**AIM:** Please copy out the entries word for word, from the line with "Click the import" to the line with "Click the Test", including both of those lines.

**RECORDS FOR THIS TASK:**
----------

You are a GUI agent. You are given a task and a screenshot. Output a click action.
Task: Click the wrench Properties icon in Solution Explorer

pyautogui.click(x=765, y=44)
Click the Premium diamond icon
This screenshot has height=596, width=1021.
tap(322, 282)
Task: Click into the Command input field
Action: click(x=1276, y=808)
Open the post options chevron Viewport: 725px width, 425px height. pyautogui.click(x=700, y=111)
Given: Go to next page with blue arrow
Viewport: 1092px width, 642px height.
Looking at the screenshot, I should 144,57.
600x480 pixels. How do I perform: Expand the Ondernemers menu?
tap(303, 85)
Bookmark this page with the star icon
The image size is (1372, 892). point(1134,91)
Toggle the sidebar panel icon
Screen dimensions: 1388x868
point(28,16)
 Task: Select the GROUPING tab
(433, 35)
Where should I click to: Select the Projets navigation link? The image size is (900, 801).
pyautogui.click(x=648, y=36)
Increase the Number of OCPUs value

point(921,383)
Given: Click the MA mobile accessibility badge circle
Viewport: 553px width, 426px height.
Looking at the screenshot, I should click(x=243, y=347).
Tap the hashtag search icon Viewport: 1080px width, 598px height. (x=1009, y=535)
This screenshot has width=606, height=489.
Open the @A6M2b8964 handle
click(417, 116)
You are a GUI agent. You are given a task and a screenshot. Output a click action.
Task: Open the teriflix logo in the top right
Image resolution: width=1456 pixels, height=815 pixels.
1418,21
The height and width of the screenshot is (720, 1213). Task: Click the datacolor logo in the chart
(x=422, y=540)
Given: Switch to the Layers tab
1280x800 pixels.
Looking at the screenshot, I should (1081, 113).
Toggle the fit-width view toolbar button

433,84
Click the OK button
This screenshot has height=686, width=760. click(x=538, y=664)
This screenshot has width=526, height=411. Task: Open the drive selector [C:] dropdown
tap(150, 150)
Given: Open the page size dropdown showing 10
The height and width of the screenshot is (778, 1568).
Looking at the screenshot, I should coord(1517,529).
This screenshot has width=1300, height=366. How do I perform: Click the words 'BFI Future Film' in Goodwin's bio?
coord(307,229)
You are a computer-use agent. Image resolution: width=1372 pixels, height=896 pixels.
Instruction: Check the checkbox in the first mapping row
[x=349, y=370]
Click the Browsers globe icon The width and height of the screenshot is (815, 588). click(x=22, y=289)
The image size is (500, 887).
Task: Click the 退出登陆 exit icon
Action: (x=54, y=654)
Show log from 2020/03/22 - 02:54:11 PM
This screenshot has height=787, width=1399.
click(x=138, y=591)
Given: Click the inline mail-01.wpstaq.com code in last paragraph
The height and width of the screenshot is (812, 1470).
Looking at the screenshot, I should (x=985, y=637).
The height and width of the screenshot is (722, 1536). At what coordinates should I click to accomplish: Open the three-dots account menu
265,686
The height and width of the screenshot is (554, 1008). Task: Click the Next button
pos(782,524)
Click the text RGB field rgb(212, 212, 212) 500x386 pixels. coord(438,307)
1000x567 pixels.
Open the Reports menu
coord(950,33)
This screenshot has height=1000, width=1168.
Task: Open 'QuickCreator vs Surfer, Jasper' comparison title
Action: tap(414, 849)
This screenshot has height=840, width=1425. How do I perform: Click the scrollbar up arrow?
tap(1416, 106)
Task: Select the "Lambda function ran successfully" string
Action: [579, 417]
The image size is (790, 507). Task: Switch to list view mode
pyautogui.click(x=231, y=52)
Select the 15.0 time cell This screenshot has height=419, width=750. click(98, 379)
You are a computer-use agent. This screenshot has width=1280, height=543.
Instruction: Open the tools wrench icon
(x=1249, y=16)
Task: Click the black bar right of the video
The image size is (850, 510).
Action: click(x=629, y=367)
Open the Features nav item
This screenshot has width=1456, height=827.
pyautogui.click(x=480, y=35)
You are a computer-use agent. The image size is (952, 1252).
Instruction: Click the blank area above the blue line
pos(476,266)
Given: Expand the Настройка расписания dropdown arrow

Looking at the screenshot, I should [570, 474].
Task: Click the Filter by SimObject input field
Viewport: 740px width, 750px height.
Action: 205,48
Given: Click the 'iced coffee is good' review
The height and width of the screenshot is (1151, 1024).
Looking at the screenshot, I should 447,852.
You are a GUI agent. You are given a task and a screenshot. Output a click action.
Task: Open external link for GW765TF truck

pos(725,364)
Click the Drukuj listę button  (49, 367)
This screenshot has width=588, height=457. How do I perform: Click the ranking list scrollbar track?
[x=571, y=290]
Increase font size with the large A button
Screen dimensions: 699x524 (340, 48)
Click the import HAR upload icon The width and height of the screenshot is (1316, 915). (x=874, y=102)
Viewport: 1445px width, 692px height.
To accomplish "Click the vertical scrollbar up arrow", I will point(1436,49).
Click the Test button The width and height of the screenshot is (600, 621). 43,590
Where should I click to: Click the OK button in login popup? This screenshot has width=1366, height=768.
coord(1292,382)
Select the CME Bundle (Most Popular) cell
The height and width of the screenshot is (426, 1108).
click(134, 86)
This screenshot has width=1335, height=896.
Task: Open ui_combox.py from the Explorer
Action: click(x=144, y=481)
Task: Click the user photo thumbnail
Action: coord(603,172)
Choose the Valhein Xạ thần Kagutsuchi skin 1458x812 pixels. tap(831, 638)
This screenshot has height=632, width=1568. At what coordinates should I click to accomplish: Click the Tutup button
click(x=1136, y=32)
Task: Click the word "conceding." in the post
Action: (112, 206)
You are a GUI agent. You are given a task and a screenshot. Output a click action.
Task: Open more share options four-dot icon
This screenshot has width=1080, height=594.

----------

**RESULT OF THE TASK:**
Click the import HAR upload icon The width and height of the screenshot is (1316, 915). (x=874, y=102)
Viewport: 1445px width, 692px height.
To accomplish "Click the vertical scrollbar up arrow", I will point(1436,49).
Click the Test button The width and height of the screenshot is (600, 621). 43,590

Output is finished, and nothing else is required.